**Task statement:**
Exactly as written, please set down all of the entries again, with no pictures.

[Saved data entries]
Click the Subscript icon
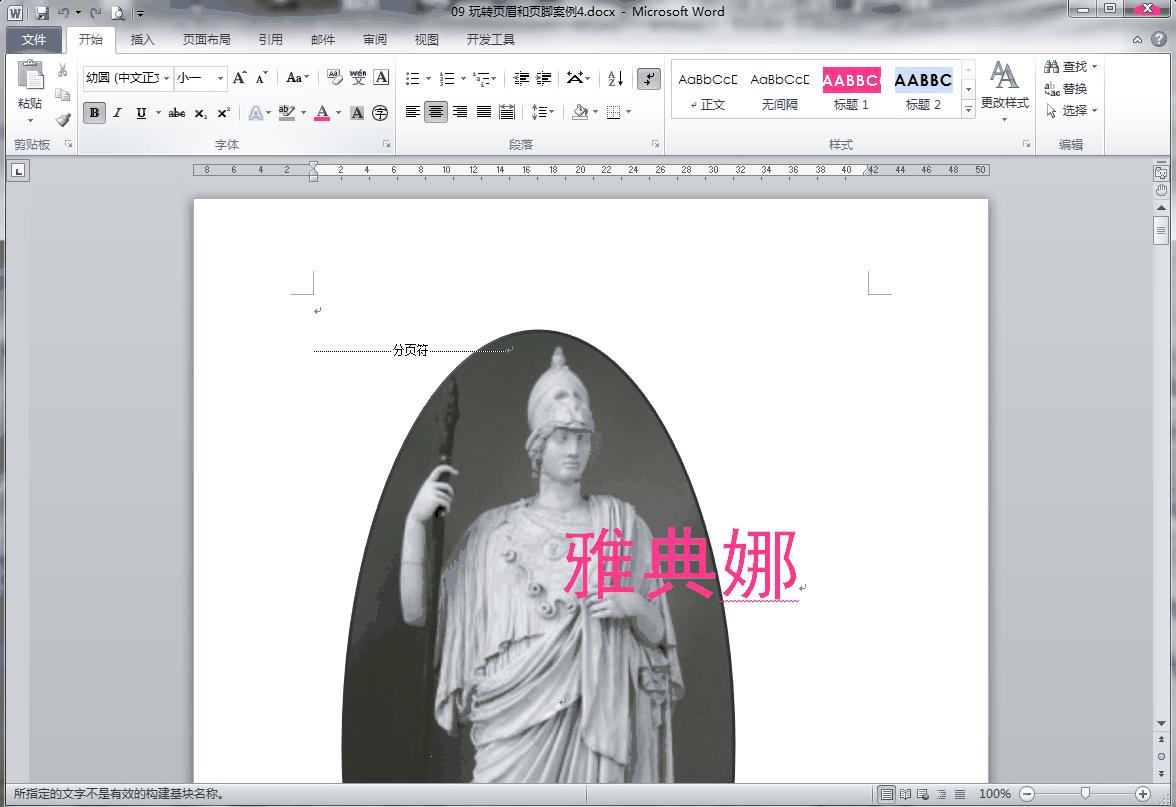 point(203,113)
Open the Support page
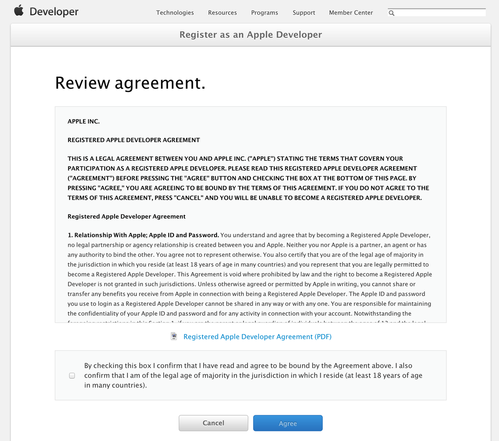 pyautogui.click(x=304, y=13)

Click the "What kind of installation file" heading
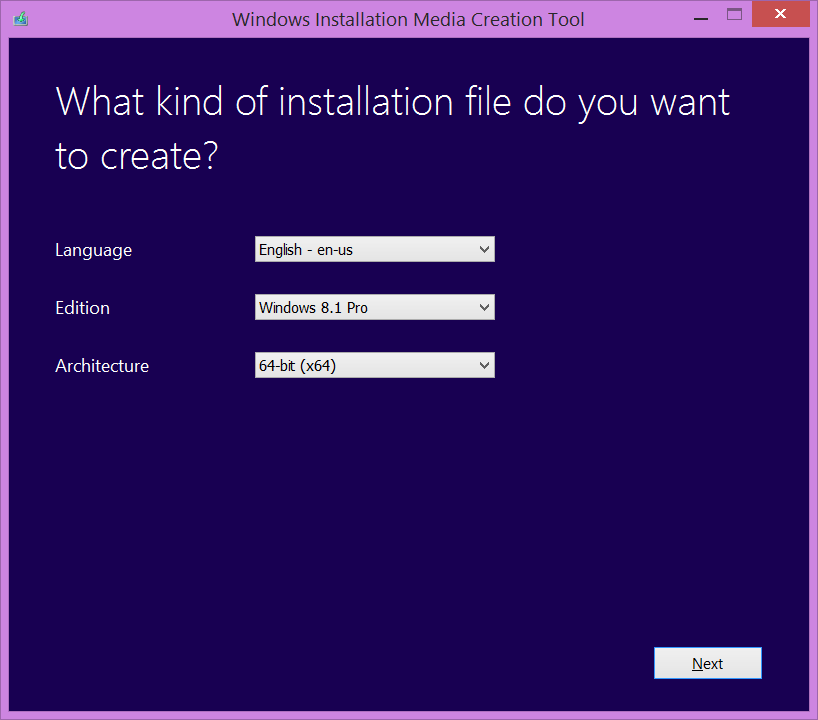(x=392, y=102)
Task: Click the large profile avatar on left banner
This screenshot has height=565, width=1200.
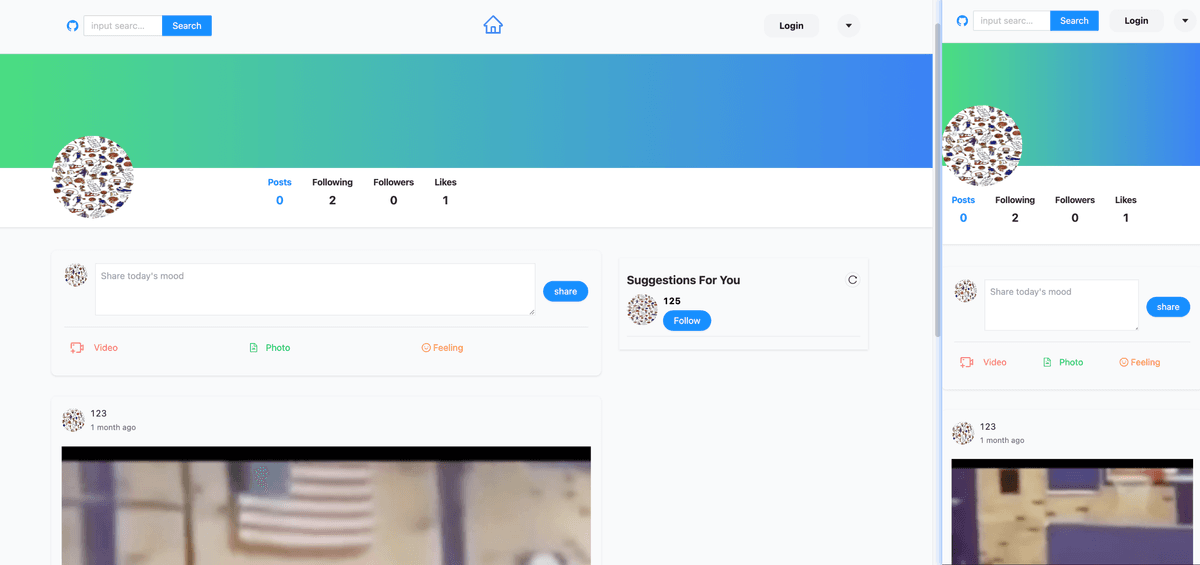Action: click(93, 177)
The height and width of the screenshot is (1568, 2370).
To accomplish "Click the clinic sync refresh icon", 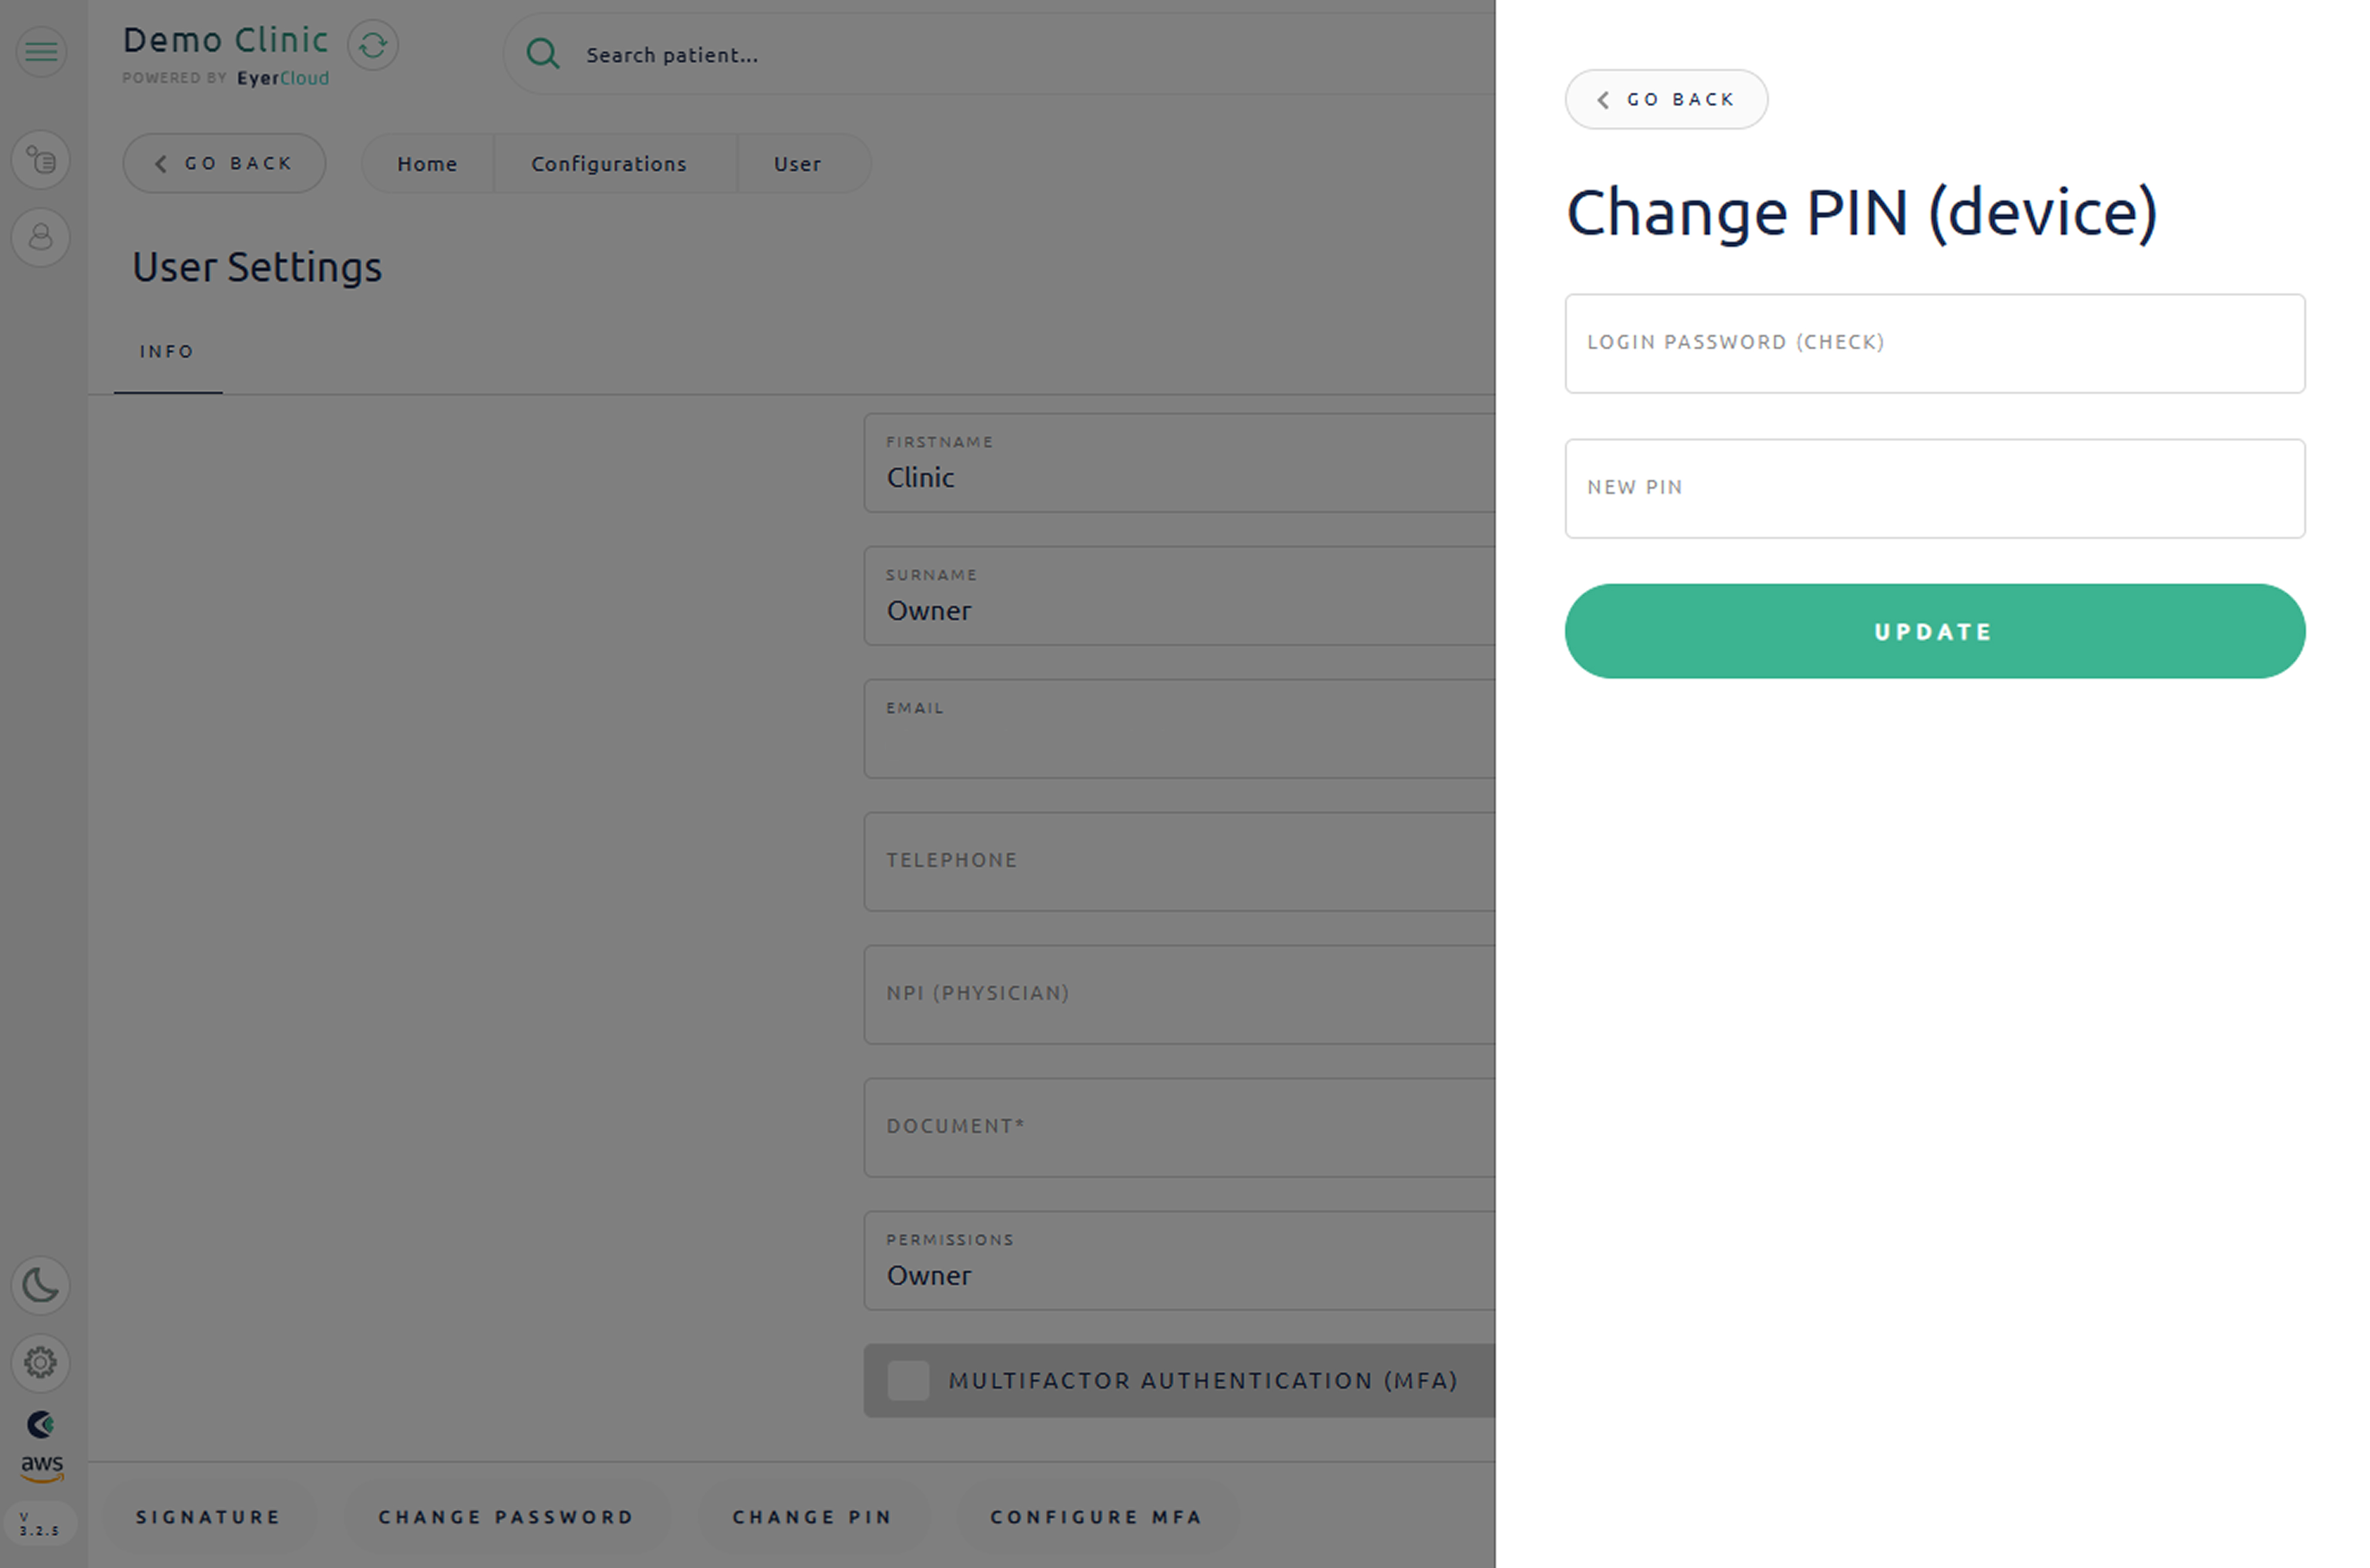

**Exercise response:**
Click the Subscript icon
 point(203,113)
Open the Support page
 pyautogui.click(x=304, y=13)

Click the "What kind of installation file" heading
(x=392, y=102)
Task: Click the large profile avatar on left banner
This screenshot has height=565, width=1200.
Action: click(93, 177)
The height and width of the screenshot is (1568, 2370).
To accomplish "Click the clinic sync refresh icon", 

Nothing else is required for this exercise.